Genomic structure of the human congenital chloride diarrhea (CLD) gene

• Published in: Gene Vol. 214; no. 1; pp. 87 - 93
• Main Authors: Haila, Siru, Höglund, Pia, Scherer, Stephen W, Lee, Jeffrey R, Kristo, Paula, Coyle, Beth, Trembath, Richard, Holmberg, Christer, de la Chapelle, Albert, Kere, Juha
• Format: Journal Article
• Language: English
• Published: Netherlands Elsevier B.V 03.07.1998
• Subjects: Anion transport; Base Sequence; Chlorides - metabolism; Cloning, Molecular; Diarrhea - congenital; Diarrhea - genetics; Diarrhea - metabolism; DNA - genetics; DNA Primers - genetics; Evolution; Exon; Exons; Gene family; Genome, Human; Humans; Intron; Introns; Ion Transport - genetics; Metabolism, Inborn Errors - genetics; Metabolism, Inborn Errors - metabolism; Molecular Sequence Data; Multigene Family; Mutation; Polymerase Chain Reaction; Promoter; Promoter Regions, Genetic; Promoter; DTDST, diastrophic dysplasia sulfate transporter; Exon; Intron; Anion transport; DRA, down-regulated in adenoma; Evolution; CLD, congenital chloride diarrhea; PDS, Pendred syndrome gene; Gene family; BAC, bacterial artificial chromosome; sat-1, sulfate anion transporter-1
• ISSN: 0378-1119; 1879-0038
• DOI: 10.1016/S0378-1119(98)00261-3

Congenital chloride diarrhea (CLD) is caused by mutations in a gene which encodes an intestinal anion transporter. We report here the complete genomic organization of the human CLD gene which spans approximately 39 kb, and comprises 21 exons.
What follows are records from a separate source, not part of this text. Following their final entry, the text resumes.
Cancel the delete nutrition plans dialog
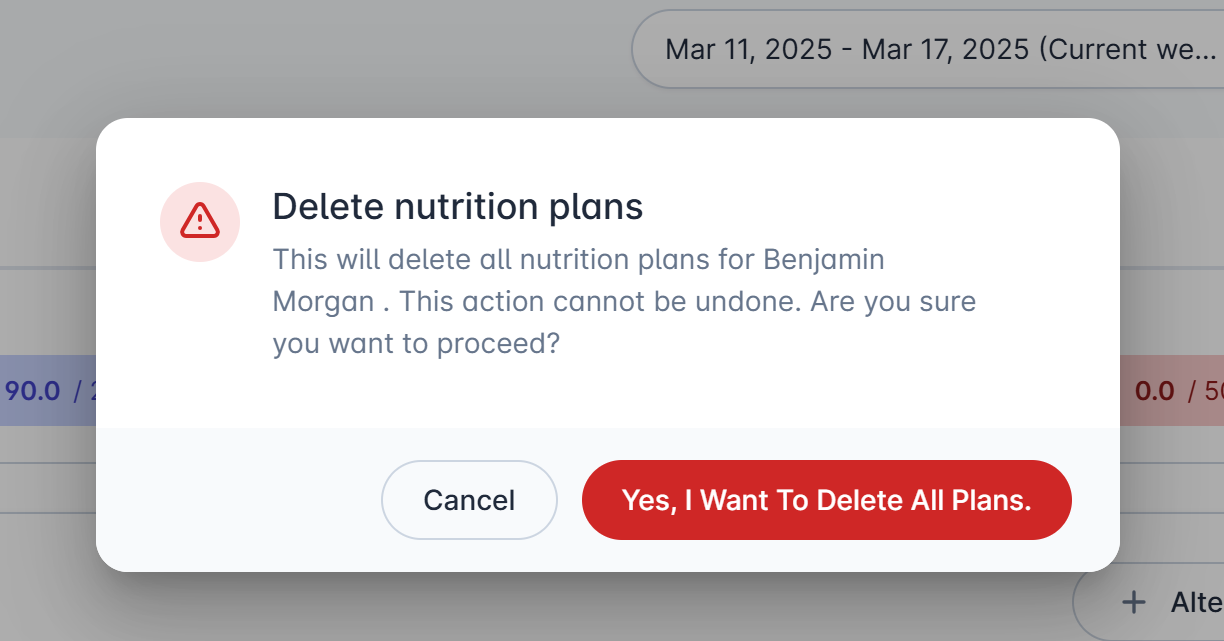Viewport: 1224px width, 641px height. click(x=469, y=500)
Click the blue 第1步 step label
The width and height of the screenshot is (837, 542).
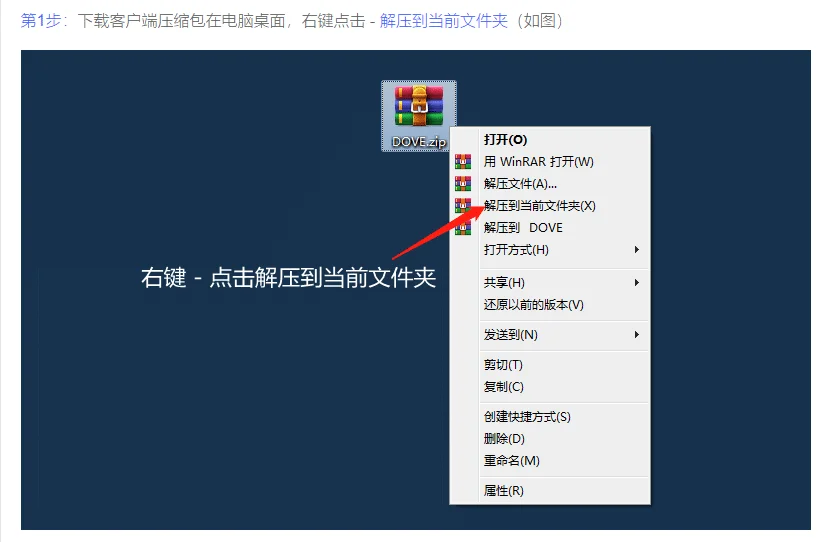(41, 21)
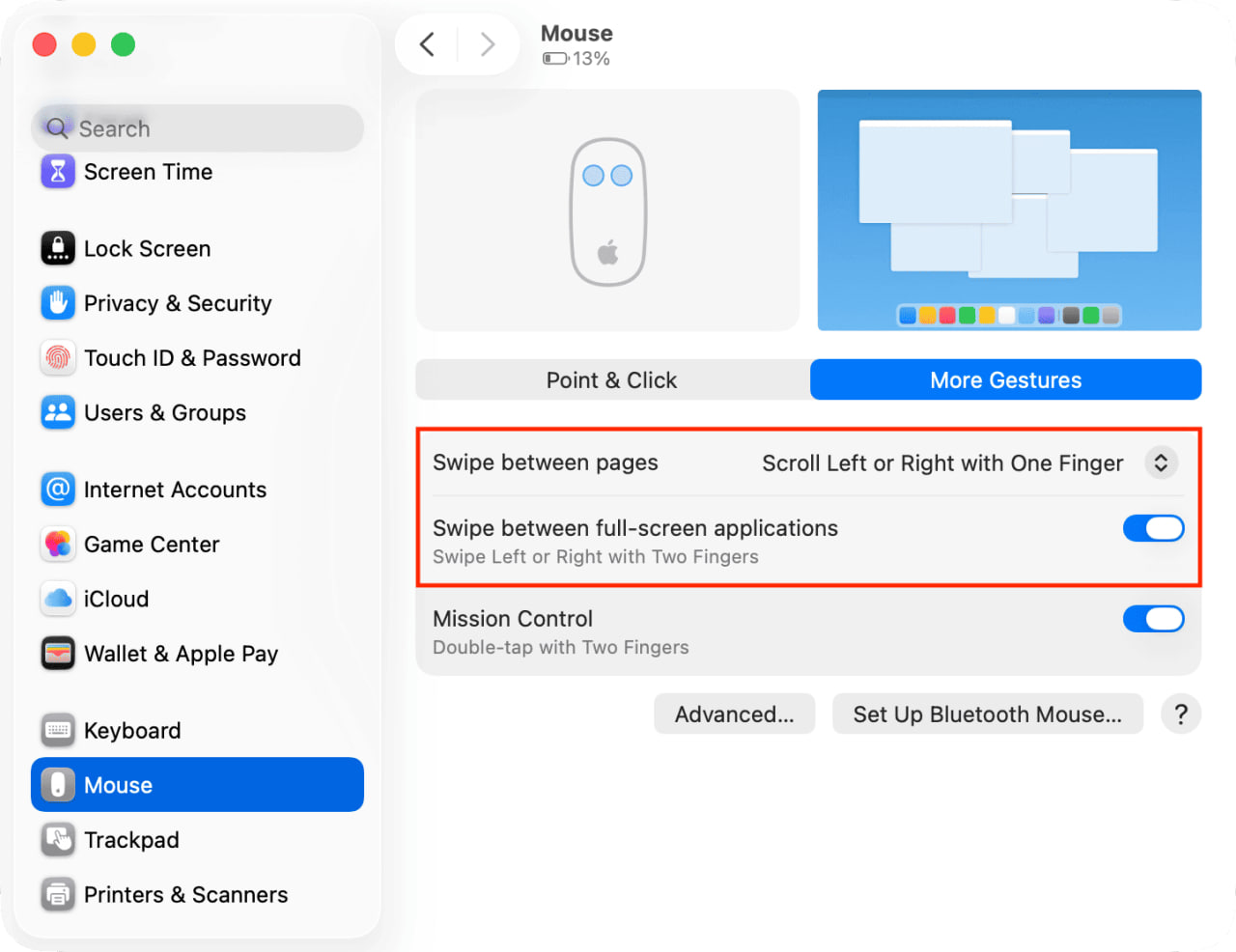Click the Users & Groups icon
1236x952 pixels.
pos(58,412)
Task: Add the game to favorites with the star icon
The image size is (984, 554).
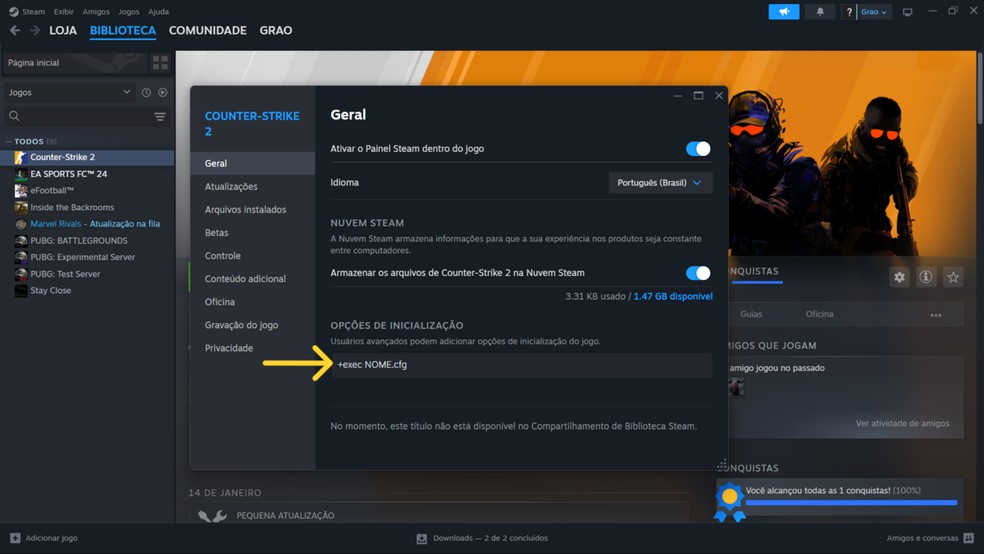Action: [953, 277]
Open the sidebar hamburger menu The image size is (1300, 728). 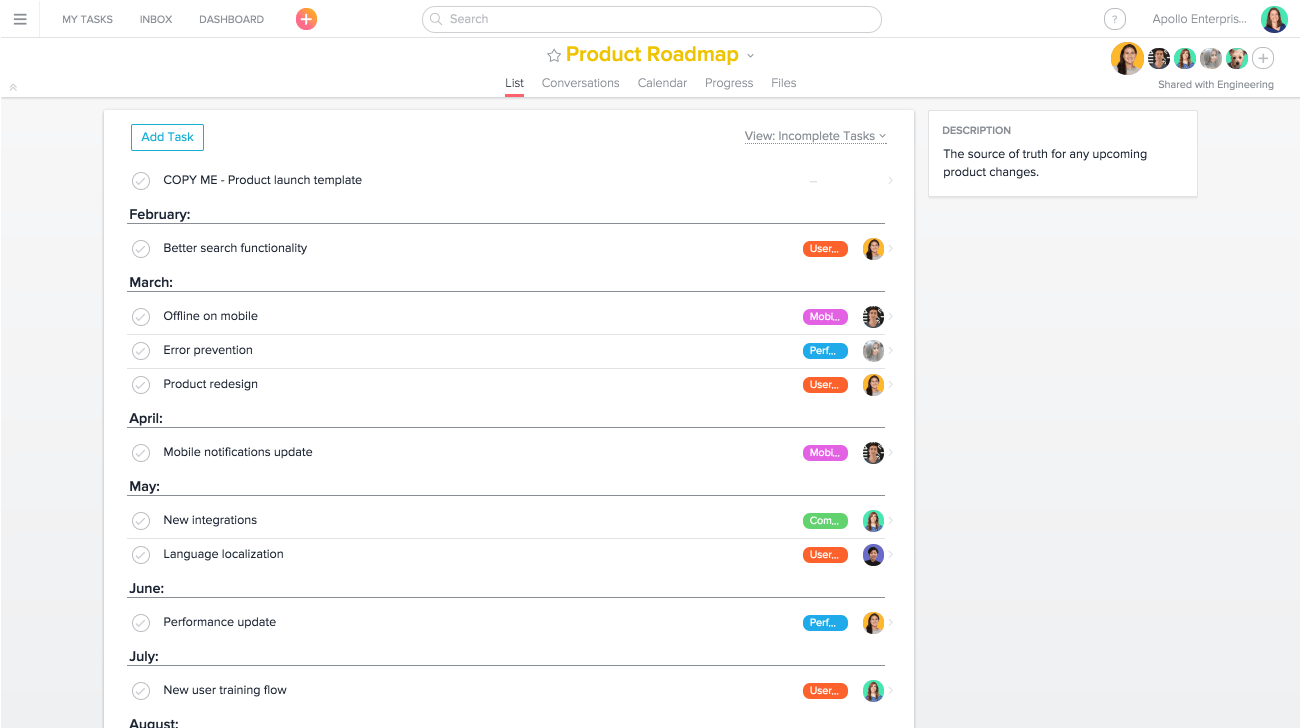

All exon/intron boundaries conform to the GT/AG rule. An analysis of the putative promoter region sequence shows a putative TATA box and predicts multiple transcription factor binding sites. The genomic structure was determined using DNA from several sources including multiple large-insert libaries and genomic DNA from Finnish CLD patients and controls. Exon-specific primers developed in this study will facilitate mutation screening studies of patients with the disease. Genomic sequencing of a BAC clone H_RG364P16 revealed the presence of another, highly homologous gene 3′ of the CLD gene, with a similar genomic structure, recently identified as the Pendred syndrome gene (PDS).